# RECORD EXTRACTS

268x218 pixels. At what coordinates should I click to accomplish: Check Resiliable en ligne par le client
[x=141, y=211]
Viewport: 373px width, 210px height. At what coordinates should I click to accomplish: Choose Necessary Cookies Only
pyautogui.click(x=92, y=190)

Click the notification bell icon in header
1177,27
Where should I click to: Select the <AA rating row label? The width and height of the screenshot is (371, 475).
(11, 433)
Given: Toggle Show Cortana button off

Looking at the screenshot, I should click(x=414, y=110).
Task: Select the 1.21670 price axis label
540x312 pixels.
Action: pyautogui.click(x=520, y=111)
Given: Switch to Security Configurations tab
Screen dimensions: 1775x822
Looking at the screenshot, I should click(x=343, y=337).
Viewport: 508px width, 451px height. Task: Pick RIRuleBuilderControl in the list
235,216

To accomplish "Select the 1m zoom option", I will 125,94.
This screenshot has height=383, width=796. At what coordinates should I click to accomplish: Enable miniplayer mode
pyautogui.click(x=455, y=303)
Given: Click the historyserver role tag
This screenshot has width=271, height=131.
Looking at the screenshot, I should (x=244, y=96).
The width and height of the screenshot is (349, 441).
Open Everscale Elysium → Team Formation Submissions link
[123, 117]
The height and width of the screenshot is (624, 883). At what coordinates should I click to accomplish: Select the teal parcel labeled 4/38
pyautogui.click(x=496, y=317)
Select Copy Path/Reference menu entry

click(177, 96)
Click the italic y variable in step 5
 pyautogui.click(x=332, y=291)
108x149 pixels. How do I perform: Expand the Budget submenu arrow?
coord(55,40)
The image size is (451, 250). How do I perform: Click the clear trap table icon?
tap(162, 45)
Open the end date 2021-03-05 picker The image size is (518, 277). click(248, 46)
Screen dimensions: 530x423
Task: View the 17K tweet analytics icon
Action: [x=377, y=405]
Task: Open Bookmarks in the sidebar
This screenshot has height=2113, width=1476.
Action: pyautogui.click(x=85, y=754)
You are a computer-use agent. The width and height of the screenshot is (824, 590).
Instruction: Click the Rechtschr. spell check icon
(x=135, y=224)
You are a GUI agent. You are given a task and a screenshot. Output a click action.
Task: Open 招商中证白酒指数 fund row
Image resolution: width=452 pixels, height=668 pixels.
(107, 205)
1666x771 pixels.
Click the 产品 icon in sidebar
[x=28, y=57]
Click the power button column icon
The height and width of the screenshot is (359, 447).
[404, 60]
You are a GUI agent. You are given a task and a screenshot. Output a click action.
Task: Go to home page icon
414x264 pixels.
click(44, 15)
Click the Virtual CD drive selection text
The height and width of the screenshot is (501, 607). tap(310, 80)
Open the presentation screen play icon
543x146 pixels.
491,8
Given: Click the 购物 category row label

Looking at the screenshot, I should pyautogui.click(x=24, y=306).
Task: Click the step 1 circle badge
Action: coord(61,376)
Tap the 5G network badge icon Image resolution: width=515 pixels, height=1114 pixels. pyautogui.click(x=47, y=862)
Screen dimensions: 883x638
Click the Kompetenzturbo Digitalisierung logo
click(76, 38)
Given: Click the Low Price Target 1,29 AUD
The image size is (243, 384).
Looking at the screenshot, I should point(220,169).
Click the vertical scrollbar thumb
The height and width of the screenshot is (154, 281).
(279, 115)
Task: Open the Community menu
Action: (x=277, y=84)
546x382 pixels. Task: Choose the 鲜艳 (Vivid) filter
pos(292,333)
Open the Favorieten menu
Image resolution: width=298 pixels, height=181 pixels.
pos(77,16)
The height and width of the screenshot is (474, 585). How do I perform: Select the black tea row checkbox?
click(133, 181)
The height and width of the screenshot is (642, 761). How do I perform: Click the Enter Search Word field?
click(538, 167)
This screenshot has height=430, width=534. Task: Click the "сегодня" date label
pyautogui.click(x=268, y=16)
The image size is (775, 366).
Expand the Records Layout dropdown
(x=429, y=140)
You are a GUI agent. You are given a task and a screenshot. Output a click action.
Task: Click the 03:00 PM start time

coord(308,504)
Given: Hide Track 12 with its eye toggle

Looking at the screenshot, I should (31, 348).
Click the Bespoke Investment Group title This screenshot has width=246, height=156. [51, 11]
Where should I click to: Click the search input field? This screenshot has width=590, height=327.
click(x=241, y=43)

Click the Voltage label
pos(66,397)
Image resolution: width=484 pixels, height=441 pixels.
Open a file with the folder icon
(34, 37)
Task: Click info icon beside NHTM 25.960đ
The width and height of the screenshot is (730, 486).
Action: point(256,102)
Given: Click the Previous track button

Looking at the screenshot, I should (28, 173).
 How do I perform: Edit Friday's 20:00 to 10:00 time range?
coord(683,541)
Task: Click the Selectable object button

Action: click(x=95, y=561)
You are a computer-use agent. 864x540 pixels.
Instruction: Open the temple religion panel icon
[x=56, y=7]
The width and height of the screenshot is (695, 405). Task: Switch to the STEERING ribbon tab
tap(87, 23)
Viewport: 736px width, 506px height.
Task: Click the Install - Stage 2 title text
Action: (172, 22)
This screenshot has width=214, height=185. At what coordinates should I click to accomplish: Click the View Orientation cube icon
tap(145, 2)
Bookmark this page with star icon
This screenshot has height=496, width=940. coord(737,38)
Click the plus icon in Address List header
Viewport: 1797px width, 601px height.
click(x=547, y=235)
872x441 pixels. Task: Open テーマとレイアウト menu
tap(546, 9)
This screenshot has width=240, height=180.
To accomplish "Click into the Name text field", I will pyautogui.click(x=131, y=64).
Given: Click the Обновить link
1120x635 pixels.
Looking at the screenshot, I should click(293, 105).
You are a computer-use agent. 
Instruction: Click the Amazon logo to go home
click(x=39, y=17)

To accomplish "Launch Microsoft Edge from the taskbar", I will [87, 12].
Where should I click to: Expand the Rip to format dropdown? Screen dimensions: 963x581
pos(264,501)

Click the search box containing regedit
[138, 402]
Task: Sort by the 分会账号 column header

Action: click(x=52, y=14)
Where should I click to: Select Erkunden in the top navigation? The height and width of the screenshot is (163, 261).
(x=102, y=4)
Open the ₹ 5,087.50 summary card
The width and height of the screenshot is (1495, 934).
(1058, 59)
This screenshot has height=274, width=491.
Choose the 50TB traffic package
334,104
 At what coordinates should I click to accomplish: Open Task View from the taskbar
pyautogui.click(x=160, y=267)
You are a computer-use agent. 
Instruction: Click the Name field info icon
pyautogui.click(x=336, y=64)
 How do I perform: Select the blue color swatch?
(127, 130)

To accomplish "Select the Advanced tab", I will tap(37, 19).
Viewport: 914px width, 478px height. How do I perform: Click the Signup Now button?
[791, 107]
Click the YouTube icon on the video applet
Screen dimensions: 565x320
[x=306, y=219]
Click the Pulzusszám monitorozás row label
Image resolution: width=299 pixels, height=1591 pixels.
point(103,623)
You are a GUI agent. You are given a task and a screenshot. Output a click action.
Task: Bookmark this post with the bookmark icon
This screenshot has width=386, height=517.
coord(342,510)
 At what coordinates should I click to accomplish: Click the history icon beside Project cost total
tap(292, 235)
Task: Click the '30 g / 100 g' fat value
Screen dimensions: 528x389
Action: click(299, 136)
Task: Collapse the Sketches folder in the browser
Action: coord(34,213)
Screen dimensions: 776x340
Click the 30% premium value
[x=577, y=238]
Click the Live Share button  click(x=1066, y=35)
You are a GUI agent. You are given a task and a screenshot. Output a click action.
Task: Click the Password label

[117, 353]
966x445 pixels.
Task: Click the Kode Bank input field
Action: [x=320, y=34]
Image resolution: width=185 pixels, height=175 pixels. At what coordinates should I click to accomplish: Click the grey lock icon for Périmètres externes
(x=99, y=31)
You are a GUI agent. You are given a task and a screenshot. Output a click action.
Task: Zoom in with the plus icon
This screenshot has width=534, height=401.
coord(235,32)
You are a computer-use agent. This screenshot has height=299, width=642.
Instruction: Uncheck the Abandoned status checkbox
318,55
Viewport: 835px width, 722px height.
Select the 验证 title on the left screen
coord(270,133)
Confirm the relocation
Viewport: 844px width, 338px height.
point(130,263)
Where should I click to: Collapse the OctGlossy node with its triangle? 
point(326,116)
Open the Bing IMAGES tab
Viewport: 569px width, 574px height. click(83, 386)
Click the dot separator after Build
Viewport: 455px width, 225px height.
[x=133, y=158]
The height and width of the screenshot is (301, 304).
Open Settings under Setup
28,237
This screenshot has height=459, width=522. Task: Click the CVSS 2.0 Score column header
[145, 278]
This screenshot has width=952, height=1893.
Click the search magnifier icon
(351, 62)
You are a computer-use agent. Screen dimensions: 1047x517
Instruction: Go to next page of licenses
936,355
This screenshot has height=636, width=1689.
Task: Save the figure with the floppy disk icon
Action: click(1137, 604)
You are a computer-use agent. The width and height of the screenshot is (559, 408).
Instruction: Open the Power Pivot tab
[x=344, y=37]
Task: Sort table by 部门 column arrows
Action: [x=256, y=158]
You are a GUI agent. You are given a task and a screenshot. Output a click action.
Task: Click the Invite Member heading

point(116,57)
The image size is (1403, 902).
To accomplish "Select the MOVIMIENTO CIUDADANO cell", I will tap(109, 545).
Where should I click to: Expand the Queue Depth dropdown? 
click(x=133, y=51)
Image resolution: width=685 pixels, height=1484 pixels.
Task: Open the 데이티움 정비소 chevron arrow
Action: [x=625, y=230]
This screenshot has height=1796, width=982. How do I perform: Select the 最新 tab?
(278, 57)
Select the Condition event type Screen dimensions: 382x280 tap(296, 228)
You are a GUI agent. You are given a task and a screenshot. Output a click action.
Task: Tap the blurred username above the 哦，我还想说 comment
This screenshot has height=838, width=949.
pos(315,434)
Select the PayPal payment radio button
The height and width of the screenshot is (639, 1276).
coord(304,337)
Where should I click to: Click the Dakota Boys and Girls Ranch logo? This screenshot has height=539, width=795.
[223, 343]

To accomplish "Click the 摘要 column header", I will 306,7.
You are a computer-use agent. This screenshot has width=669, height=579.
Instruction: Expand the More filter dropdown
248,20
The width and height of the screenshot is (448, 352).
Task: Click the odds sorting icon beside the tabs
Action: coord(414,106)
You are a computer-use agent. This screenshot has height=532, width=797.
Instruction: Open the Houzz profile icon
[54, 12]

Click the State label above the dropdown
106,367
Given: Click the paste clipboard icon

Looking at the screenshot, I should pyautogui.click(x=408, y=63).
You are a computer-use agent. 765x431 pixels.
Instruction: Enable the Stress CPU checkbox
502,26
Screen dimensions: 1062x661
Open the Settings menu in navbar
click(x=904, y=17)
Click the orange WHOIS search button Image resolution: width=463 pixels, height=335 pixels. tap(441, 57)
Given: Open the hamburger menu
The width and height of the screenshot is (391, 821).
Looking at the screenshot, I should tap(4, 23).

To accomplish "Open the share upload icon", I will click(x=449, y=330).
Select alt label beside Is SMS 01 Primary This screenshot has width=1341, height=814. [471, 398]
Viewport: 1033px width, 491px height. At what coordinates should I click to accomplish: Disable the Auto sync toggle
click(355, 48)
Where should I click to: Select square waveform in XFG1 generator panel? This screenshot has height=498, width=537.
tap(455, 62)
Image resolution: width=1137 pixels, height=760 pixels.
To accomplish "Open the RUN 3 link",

# WORK TO COMPLETE
Among the records above, only the lines between the line holding "How do I perform: Select the blue" and the line holding "Task: Zoom in with the plus icon", inclusive, are to be output, exactly as written.

# TASK OUTPUT
 How do I perform: Select the blue color swatch?
(127, 130)

To accomplish "Select the Advanced tab", I will tap(37, 19).
Viewport: 914px width, 478px height. How do I perform: Click the Signup Now button?
[791, 107]
Click the YouTube icon on the video applet
Screen dimensions: 565x320
[x=306, y=219]
Click the Pulzusszám monitorozás row label
Image resolution: width=299 pixels, height=1591 pixels.
point(103,623)
You are a GUI agent. You are given a task and a screenshot. Output a click action.
Task: Bookmark this post with the bookmark icon
This screenshot has width=386, height=517.
coord(342,510)
 At what coordinates should I click to accomplish: Click the history icon beside Project cost total
tap(292, 235)
Task: Click the '30 g / 100 g' fat value
Screen dimensions: 528x389
Action: click(299, 136)
Task: Collapse the Sketches folder in the browser
Action: coord(34,213)
Screen dimensions: 776x340
Click the 30% premium value
[x=577, y=238]
Click the Live Share button  click(x=1066, y=35)
You are a GUI agent. You are given a task and a screenshot. Output a click action.
Task: Click the Password label

[117, 353]
966x445 pixels.
Task: Click the Kode Bank input field
Action: [x=320, y=34]
Image resolution: width=185 pixels, height=175 pixels. At what coordinates should I click to accomplish: Click the grey lock icon for Périmètres externes
(x=99, y=31)
You are a GUI agent. You are given a task and a screenshot. Output a click action.
Task: Zoom in with the plus icon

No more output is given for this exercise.